DCaffeinated

Life. Inside the Beltway. Outside of Politics. Mostly.

2.01.2005

Site: The International Gallery at the Ripley Center

One of the advantages of working down on the mall is that I can just drop in at some of the museums and galleries in my spare time. And one of the under-visited gems that the Smithsonian has to offer is the International Gallery at the Ripley Center. The Ripley Center is literally hidden away, tucked underneath one of the SI gardens, between the Freer-Sackler and the African Art Museum. The entrance is a nondescript kiosk between the Smithsonian Castle and the Freer Mansion. But down below the gardens and the skylights, the International Gallery hosts a wide variety of art exhibits from the Smithsonian Traveling Exhibition Services that can't be seen anywhere else in the DC area.
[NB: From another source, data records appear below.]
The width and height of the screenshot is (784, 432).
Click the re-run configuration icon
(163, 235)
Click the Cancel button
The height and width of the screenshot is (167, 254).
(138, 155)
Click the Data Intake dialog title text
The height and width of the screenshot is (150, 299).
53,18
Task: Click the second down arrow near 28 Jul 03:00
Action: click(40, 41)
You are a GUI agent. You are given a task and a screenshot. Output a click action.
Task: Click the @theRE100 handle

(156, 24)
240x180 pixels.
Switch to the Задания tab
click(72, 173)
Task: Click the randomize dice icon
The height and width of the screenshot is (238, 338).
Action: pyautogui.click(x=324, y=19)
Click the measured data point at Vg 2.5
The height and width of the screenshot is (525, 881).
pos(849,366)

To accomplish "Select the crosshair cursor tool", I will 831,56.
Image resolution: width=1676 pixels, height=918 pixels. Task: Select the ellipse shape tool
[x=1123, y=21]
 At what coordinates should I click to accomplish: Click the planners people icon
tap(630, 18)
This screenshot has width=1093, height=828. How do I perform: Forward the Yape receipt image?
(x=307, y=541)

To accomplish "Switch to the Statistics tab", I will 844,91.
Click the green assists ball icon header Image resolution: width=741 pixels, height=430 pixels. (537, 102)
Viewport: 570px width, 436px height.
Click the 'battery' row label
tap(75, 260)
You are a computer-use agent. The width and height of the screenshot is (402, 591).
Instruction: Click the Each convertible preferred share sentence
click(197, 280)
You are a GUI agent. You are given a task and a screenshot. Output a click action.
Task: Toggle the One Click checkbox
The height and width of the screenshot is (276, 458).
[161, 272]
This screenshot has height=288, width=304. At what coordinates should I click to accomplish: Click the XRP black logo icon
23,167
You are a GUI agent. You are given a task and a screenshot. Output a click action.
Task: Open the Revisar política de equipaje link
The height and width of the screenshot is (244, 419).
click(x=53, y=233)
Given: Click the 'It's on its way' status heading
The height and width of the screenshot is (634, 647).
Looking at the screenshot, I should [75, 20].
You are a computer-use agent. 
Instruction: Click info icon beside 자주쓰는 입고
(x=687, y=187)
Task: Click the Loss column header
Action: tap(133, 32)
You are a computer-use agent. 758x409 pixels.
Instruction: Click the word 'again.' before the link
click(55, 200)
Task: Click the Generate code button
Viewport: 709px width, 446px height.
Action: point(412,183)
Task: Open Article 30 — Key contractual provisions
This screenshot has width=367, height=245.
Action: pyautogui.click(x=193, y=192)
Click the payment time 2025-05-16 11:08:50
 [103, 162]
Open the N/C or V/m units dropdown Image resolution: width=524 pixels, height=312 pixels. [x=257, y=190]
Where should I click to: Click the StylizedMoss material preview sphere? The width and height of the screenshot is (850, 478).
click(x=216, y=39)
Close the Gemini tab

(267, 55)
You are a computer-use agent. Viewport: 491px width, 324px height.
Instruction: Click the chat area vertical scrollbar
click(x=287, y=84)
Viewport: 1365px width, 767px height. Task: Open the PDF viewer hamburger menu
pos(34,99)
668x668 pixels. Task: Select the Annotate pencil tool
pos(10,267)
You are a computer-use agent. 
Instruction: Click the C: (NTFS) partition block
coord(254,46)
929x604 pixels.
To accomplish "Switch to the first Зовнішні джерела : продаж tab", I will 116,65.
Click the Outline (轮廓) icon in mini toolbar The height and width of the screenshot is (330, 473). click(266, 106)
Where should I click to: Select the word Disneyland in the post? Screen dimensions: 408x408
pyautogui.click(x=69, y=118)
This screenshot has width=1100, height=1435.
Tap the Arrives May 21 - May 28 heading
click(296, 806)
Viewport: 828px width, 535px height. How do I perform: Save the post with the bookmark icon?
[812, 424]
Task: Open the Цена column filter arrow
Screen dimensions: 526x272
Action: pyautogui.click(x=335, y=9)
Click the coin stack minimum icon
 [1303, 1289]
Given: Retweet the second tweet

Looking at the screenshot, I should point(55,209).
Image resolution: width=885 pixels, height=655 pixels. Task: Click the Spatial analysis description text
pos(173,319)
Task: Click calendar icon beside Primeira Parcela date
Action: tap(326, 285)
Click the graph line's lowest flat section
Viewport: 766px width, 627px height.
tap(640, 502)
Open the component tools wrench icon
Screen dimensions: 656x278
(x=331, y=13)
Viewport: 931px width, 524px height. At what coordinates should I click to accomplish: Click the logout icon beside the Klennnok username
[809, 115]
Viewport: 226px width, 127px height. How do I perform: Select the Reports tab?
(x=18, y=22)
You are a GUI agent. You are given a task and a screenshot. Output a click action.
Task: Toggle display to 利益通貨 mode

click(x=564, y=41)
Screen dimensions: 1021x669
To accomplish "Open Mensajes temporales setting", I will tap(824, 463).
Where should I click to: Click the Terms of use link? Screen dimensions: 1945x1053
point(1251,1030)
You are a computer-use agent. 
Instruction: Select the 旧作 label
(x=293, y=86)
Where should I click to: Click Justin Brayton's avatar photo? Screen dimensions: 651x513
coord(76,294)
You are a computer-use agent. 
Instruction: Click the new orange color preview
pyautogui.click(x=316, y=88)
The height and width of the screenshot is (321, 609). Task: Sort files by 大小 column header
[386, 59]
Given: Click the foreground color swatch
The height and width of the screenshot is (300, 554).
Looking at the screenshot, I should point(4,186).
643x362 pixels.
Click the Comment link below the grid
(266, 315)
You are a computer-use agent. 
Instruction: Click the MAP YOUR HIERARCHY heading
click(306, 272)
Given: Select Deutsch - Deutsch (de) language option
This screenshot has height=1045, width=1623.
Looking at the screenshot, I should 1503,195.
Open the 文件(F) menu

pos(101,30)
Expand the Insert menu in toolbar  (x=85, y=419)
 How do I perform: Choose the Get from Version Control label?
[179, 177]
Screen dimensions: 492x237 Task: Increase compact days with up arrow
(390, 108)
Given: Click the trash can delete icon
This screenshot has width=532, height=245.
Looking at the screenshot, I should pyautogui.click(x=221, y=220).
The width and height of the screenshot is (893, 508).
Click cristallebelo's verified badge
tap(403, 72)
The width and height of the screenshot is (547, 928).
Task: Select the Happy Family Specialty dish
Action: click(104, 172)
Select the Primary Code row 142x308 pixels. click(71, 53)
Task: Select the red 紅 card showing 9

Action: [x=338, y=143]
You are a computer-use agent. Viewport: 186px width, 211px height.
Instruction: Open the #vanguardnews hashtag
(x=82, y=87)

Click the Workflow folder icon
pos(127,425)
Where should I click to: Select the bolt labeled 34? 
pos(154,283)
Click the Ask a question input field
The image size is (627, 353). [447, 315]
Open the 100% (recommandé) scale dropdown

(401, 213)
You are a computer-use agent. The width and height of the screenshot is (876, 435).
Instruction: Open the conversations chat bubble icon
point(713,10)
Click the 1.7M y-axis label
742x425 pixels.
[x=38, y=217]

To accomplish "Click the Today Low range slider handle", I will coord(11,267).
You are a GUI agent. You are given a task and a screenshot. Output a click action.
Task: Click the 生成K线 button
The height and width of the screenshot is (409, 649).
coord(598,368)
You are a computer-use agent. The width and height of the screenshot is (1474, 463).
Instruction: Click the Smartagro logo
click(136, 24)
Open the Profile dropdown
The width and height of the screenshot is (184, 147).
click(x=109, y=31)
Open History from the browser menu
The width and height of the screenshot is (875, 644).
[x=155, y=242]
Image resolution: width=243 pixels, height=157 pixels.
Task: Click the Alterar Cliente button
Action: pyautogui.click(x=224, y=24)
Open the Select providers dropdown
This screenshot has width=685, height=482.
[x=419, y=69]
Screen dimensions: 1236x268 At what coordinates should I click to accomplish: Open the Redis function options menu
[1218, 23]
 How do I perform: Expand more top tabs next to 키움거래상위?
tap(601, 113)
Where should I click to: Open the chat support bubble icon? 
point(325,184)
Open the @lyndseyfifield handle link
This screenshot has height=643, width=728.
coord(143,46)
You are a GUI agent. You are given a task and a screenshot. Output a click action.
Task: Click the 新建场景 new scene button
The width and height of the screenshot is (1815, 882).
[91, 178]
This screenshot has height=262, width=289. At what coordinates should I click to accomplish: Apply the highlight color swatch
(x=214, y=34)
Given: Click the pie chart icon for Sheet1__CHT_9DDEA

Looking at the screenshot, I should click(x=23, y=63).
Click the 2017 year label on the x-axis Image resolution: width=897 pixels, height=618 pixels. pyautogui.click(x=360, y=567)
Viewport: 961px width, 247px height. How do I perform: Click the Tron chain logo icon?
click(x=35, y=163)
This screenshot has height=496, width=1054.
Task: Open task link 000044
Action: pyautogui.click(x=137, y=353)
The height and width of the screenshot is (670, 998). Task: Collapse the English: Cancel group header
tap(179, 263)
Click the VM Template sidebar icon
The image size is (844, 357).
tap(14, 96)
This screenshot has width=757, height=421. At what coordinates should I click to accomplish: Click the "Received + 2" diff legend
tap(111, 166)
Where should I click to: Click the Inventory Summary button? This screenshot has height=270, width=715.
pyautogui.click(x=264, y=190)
The exhibits are all small and do not include the major works of art that find their way to the American Art Museum or the National Gallery, but they frequently offer a look at a more off-beat group of artists and works. Some recent shows include: "Piano 300-Celebrating Three Centuries of People and Pianos", "In the Spirit of Martin" a collection of works inspired by Dr. Martin Luther King, Jr., and the exhibit that sparked this piece "In the Russian Tradition: A Historic Collection of 20th-Century Russian Paintings", this exhibit brings together 45 paintings from before the December Revolution until after the fall of the Soviet Union. While I have to admit that few of the paintings would challenge for a place in the traditional canon of modern art, there are some marvelous works that show that even under the heavy hand of the Soviet Union, lots of beautiful art was created in Russia.